First, let me introduce the Rule of 25 if you’ve never heard of it.

The Rule of 25 is a simplified method of calculating the total amount that you will need in retirement. It assumes that 4% is the safe withdrawal rate at which you can spend your retirement savings, such that you don’t run out in your lifetime.

The math behind the rule is that a safe average return rate for investments is 7% per year before inflation. Inflation eats 3% on average, and you have 4% to live off in perpetuity. Saying this another way, taking 4% out of your investment account each year allows the overall balance to continue to grow, not shrink, forever.

Let me stress this is an idealized and simplified version for calculating your retirement needs. For example, you can certainly debate what the average inflation might be after our current run, but this rule is a great place to start as you get to know your numbers.

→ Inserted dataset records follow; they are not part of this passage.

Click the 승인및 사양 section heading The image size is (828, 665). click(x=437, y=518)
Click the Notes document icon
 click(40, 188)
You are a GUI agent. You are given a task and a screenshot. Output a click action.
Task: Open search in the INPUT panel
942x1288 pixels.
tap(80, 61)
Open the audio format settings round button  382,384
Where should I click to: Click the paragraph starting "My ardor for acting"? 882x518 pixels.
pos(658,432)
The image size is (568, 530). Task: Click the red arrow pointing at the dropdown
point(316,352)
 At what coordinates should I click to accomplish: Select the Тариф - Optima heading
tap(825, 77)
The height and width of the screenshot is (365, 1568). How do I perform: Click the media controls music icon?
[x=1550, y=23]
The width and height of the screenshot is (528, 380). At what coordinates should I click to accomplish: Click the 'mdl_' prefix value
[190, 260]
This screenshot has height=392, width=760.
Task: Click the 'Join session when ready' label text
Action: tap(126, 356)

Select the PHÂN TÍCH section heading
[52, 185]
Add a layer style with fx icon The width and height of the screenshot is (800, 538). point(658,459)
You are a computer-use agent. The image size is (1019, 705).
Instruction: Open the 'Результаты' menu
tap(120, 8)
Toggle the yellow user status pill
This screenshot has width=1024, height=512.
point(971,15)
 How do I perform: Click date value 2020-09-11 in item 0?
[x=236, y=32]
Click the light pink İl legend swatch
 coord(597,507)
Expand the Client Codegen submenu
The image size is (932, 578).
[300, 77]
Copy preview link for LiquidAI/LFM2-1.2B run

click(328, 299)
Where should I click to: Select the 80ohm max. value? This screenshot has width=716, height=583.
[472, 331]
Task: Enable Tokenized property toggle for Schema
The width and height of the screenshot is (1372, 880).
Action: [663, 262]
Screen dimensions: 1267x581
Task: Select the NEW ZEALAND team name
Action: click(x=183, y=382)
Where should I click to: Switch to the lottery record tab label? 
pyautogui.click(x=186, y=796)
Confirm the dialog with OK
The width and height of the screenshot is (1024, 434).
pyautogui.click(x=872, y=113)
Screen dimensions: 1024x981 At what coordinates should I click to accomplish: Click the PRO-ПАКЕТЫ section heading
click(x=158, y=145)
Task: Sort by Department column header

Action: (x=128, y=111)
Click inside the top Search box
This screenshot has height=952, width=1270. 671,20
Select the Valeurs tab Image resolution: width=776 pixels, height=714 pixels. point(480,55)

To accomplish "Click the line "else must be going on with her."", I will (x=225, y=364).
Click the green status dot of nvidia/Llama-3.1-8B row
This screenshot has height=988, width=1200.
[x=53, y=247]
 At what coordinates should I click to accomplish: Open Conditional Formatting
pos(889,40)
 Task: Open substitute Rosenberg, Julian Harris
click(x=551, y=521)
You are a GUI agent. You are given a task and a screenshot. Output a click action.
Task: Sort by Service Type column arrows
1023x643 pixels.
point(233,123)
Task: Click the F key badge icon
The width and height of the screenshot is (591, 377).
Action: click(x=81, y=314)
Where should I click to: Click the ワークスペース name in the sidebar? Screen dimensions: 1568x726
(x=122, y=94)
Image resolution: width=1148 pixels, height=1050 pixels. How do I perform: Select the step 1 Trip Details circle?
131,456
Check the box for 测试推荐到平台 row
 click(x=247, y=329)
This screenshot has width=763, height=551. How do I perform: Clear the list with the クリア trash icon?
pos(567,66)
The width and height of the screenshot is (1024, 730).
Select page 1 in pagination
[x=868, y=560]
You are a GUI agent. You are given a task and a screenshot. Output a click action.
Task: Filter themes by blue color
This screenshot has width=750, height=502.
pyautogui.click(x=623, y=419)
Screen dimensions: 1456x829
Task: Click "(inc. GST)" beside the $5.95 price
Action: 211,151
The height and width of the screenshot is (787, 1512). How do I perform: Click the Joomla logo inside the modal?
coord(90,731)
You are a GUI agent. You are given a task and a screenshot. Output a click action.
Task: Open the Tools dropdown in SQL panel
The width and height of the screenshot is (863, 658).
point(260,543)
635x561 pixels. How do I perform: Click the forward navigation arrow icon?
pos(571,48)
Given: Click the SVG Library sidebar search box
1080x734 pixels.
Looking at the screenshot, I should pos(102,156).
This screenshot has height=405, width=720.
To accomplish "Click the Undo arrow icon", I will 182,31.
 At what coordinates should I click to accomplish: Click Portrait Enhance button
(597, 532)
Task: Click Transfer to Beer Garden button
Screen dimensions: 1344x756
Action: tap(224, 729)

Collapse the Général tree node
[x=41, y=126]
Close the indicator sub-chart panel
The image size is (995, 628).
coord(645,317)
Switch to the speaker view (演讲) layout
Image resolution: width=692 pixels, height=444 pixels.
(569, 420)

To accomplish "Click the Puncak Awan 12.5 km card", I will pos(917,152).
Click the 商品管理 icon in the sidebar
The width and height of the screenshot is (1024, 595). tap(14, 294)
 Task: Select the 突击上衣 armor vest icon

Now that the concept of the 4% safe withdrawal rate is clear, how do we calculate our retirement using the Rule of 25?

For this example, I am going to use a monthly budget of \$5,000. To convert that into your yearly budget, multiply the \$5,000 by 12 months to get a \$60K annual budget.

Then to get your total retirement estimate, multiply the \$60k by 25, and that translates into \$1.5M as the rough number that you’ll need for retirement.

To do the math the other way, the 4% yearly withdrawal rate of \$1.5M is \$60k per year, letting you start visualizing how the Rule of 25 works.

## IMPACT OF SPENDING

Okay, now that we have an overall number to start working with, let’s look at the impact spending can have.

Lowering your monthly budget by \$500/mo can change your overall retirement need from \$1.5M to \$1.35M. (\$5,000 – \$500 = \$4,500. \$4,500 x 12 = \$54,000. \$54,000 x 25 = \$1.35M.), and you could retire with \$150K less in your accounts.

When you start looking at how much you can save a year, this could literally shave years or even decades off your retirement date. Or it could provide you with the cushion or insulation for your savings to tackle things in the future like inflation.